--- DATA PROVIDED Enclosed Below ---
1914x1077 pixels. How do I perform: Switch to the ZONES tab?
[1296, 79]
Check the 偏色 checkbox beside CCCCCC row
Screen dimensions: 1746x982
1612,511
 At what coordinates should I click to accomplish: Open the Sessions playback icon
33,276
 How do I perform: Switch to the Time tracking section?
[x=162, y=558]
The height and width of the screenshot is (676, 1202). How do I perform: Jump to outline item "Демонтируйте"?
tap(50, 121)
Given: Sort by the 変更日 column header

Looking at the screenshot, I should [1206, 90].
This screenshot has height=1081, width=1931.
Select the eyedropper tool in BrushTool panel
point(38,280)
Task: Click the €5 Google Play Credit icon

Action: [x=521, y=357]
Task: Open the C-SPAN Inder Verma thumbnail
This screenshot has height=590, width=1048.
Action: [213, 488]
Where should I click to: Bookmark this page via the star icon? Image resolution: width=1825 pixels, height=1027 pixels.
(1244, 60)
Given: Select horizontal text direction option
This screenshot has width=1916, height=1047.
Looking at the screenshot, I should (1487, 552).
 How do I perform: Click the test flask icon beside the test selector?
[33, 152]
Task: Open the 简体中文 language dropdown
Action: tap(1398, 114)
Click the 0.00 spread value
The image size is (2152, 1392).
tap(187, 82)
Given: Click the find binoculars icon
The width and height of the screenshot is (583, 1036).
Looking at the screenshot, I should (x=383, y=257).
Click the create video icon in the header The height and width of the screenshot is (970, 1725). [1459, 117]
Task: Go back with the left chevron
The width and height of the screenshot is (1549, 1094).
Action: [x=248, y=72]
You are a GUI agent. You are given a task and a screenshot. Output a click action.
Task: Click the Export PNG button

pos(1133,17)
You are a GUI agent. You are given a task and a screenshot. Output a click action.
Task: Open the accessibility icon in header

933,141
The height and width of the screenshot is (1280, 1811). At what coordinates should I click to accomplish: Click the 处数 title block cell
--- End of Enclosed DATA PROVIDED ---
AIM OF THE TASK
Set down all the entries again, word for word.

EXERCISE OUTPUT
1914x1077 pixels. How do I perform: Switch to the ZONES tab?
[1296, 79]
Check the 偏色 checkbox beside CCCCCC row
Screen dimensions: 1746x982
1612,511
 At what coordinates should I click to accomplish: Open the Sessions playback icon
33,276
 How do I perform: Switch to the Time tracking section?
[x=162, y=558]
The height and width of the screenshot is (676, 1202). How do I perform: Jump to outline item "Демонтируйте"?
tap(50, 121)
Given: Sort by the 変更日 column header

Looking at the screenshot, I should [1206, 90].
This screenshot has height=1081, width=1931.
Select the eyedropper tool in BrushTool panel
point(38,280)
Task: Click the €5 Google Play Credit icon

Action: [x=521, y=357]
Task: Open the C-SPAN Inder Verma thumbnail
This screenshot has height=590, width=1048.
Action: [213, 488]
Where should I click to: Bookmark this page via the star icon? Image resolution: width=1825 pixels, height=1027 pixels.
(1244, 60)
Given: Select horizontal text direction option
This screenshot has width=1916, height=1047.
Looking at the screenshot, I should (1487, 552).
 How do I perform: Click the test flask icon beside the test selector?
[33, 152]
Task: Open the 简体中文 language dropdown
Action: tap(1398, 114)
Click the 0.00 spread value
The image size is (2152, 1392).
tap(187, 82)
Given: Click the find binoculars icon
The width and height of the screenshot is (583, 1036).
Looking at the screenshot, I should (x=383, y=257).
Click the create video icon in the header The height and width of the screenshot is (970, 1725). [1459, 117]
Task: Go back with the left chevron
The width and height of the screenshot is (1549, 1094).
Action: [x=248, y=72]
You are a GUI agent. You are given a task and a screenshot. Output a click action.
Task: Click the Export PNG button

pos(1133,17)
You are a GUI agent. You are given a task and a screenshot. Output a click action.
Task: Open the accessibility icon in header

933,141
The height and width of the screenshot is (1280, 1811). At what coordinates should I click to accomplish: Click the 处数 title block cell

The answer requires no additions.